Switch "screenshot" to "image" in the lines between the one holding "Open BANCO SZ subscription options menu" and the one holding "Action: [19, 575]", inclusive, and give back only those lines with nothing else changed.
-- START --
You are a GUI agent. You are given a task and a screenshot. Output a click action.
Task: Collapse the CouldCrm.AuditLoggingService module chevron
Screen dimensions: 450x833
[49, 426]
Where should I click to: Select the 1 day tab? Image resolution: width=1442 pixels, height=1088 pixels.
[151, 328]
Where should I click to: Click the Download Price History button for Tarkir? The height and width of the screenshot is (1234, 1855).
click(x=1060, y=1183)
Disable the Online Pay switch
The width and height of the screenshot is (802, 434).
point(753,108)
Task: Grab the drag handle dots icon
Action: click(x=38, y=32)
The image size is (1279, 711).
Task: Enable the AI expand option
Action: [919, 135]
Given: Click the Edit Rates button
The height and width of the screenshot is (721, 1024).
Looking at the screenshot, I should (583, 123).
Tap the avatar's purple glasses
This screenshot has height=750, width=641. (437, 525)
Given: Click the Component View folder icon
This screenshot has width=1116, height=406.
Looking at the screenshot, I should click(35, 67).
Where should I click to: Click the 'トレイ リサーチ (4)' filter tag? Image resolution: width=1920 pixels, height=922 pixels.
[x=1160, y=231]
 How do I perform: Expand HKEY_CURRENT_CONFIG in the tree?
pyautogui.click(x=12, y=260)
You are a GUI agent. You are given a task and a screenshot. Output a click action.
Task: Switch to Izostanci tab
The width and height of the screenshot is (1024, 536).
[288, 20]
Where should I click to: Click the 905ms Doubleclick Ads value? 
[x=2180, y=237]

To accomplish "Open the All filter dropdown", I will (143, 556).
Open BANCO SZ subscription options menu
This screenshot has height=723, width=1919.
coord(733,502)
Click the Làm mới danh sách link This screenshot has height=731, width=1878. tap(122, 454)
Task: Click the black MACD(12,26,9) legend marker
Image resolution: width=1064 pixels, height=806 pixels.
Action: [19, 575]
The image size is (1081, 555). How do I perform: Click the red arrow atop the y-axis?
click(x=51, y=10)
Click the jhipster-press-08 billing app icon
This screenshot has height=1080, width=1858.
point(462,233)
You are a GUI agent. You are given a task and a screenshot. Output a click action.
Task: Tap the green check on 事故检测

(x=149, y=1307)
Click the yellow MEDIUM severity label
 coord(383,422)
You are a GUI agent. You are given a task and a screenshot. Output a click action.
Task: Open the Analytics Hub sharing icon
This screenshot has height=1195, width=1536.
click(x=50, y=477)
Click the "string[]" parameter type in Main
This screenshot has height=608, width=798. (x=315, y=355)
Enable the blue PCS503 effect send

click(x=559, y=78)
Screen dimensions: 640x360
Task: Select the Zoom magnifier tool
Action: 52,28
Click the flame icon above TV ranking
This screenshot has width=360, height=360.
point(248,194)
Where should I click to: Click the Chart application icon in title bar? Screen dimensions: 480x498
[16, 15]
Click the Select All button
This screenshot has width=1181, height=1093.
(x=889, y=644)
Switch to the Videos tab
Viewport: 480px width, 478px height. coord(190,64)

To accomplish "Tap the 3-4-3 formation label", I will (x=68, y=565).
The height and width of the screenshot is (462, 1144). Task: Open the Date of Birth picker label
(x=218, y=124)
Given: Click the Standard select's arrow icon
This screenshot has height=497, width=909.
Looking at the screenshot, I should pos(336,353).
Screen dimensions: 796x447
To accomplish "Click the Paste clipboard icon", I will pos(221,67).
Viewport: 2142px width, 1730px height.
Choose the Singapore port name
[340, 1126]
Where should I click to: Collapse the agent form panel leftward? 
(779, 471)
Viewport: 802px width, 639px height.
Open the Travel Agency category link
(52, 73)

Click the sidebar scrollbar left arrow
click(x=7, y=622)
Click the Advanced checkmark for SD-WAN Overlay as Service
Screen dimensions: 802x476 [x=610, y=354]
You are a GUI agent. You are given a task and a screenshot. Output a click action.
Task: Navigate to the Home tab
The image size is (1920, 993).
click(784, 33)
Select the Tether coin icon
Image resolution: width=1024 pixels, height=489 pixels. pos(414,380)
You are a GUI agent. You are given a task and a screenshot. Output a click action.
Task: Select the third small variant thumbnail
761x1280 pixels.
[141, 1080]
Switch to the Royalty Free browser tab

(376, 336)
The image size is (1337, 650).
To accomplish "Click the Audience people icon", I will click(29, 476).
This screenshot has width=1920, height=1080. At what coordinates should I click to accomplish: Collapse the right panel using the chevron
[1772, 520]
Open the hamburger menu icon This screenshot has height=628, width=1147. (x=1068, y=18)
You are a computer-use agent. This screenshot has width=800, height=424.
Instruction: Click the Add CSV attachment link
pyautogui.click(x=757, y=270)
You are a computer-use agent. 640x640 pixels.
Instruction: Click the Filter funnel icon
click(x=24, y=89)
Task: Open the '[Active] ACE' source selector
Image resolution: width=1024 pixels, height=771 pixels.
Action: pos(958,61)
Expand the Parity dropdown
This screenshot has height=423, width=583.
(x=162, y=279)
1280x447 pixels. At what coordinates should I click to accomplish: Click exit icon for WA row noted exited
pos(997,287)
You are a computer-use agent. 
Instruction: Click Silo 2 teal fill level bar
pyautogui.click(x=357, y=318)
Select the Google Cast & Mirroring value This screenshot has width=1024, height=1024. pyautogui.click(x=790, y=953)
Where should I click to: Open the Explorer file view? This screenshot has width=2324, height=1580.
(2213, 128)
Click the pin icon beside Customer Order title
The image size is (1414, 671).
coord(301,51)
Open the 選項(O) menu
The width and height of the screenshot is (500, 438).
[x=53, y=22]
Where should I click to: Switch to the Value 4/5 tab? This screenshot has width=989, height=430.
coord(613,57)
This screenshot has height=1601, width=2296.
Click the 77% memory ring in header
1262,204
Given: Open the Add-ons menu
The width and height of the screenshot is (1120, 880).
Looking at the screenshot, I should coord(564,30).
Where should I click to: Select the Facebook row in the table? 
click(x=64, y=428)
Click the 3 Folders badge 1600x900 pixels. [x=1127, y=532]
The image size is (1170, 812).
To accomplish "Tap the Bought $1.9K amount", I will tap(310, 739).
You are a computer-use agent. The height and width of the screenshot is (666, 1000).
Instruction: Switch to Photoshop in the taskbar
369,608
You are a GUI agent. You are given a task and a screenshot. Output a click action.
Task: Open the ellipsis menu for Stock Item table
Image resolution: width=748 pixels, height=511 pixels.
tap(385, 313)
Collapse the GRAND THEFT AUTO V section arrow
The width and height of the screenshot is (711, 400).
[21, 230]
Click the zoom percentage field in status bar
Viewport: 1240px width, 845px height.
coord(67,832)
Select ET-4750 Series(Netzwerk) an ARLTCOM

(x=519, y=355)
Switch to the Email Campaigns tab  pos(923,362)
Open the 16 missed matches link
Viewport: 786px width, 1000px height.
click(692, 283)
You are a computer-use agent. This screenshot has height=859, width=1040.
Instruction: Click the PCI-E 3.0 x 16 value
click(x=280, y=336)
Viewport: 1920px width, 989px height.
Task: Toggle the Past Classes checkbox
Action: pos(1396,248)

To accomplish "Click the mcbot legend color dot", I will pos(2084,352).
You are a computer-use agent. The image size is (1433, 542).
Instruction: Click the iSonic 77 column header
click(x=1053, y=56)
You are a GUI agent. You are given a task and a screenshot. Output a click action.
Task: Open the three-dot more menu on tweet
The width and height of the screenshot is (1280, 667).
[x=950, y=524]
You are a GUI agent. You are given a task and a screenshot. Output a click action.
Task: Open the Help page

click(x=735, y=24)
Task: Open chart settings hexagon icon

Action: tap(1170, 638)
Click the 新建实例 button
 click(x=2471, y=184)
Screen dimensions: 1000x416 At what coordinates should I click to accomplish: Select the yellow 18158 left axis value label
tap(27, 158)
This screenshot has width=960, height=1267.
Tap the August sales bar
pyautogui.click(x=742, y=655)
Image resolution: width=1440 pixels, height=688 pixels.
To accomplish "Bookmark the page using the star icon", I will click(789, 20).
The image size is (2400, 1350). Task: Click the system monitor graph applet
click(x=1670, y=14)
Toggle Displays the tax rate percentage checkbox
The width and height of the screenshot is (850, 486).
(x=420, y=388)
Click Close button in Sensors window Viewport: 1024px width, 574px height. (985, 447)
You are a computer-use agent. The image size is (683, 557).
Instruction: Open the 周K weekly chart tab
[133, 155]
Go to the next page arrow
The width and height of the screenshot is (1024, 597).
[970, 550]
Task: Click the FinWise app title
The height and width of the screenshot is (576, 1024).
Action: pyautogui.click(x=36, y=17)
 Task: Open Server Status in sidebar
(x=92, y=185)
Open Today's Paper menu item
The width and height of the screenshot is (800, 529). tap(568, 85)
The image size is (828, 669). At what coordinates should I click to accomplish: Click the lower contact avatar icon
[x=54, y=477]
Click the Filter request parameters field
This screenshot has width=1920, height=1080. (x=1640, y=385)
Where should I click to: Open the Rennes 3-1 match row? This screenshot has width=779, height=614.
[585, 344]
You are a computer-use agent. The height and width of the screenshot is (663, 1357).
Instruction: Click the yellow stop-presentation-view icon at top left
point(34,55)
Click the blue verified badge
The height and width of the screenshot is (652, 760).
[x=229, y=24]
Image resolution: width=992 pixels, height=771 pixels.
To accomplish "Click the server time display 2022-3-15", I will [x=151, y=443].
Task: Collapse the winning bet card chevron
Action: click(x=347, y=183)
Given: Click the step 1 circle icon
-- END --
Final result:
Open BANCO SZ subscription options menu
This image has height=723, width=1919.
coord(733,502)
Click the Làm mới danh sách link This image has height=731, width=1878. tap(122, 454)
Task: Click the black MACD(12,26,9) legend marker
Image resolution: width=1064 pixels, height=806 pixels.
Action: [19, 575]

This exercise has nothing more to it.